Being from such an unusual background, it seems to me that the two sides of the supposed war aren’t very equal. Most women work outside the home, give birth in hospitals, put their kids in school, don’t have a family bed, and let their kids watch plenty of TV. There’s not a ton of competition from the “other side” here. If anything, the battle feels contrived.(Although I think a majority of American babies are breastfed for up to six months—so maybe that’s why this is perhaps the most urgent debate).
Recently, I watched “The Business of Being Born” with a friend. Even though my mom is a passionate homebirth advocate, I always vaguely assumed I’d give birth in a hospital one day. I hadn’t given it much thought, and didn’t feel particularly interested. But when I watched the film, I got curious, so I asked my gynecologist, when I saw her a couple weeks ago– what did she think about non-medicated birth? She snorted. She thought they were a bad idea. Before I could say anything more, she told me that homebirths are really dangerous and not to believe any propaganda I see or read about them. I asked about birthing centers at hospitals. She talked about the one at the hospital where she had her baby. They’re very comfortable, she said, with big beds and tubs.

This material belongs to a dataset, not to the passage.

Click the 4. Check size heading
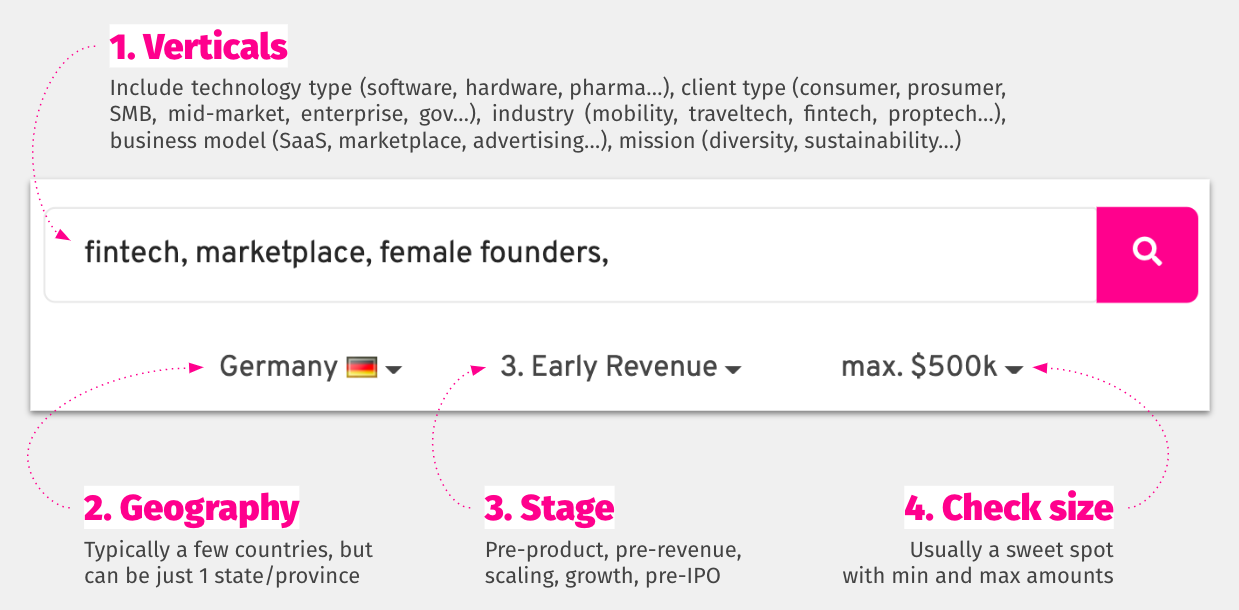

“Sounds good,” I said, grinning. “Is that where you gave birth?”
She rolled her eyes. “I gave birth in a normal room,” she said.
I have a friend who gave birth in a “normal room.” She wrote about it, and her words were so gorgeous. She got an epidural. She was being monitored the whole time. And she was happy with her choice, and had a healthy, alert baby.
I am happy for her. Why wouldn’t I be?
So why did my gynecologist roll her eyes at me? Why, when I asked about different birthing options, did she quickly tell me that there was only one “right” way?
I think that’s the way people act when they feel like it’s a battle. There isn’t room for a second opinion. There isn’t room for another way.
When in fact, in life, everywhere, all the time, there are so many ways, you can’t possibly count them.
I am happy about the choices my mother made. As far as I can tell, the only real problem is that I can’t talk about the TV shows we all watched when we were kids with my friends, because I didn’t watch them. And it’s sort of amazing how often people talk about the TV they watched when they were kids.
I am thankful for the choices my mother made, and for my unique upbringing and that sling (even though it didn’t have cherries on it), and the big vegetable garden that I played in, and all the time I got to spend with my family, and the gentle world I learned and grew in.
But I don’t think my mother’s choices were the “right” ones. I think they were often the right ones for our family.
And while I do think some types of mothering are less healthy than others (don’t lock your screaming child in a room, please!), I don’t think that this means war. I think this means being human.
I am tired of womanhood being pushed and pulled and dragged over the coals as we argue about who is the best mom. Leave womanhood alone. Anything we are as women, that’s womanhood. Done.
No one is the best mom. Everyone who loves their children and tries to do their best by them is the best mom.
And give a girl a chance! I want to have babies in this world, too! Let’s make it a warmer, gentler place, where people have conversations, not screaming matches. Where people take off their armor and talk about how much they love their children, regardless of whether or not those children are currently being breastfed. Where people are honest about their struggles and their decisions, and how little they know, and how much they know.
Sometimes, I have a feeling that the world is already much more like that then these ongoing articles suggest. Sometimes I think we’re probably almost much closer to that then it’s profitable to admit. Because war so often is about money, isn’t it?
I am not shocked by the woman breastfeeding her three-year-old on the cover of Time Magazine. And it’s not just because I was breastfed until the age of three (honestly, I don’t remember it at all). It’s because I’m used to people trying to shock me with the catchy headlines and dramatic images of the mommy wars. It’s just a mom and a child, and a boob. Which, on their own, should not constitute a battle cry. They never really did. They shouldn’t now.
What do you think about the Time mag cover? About the mommy wars?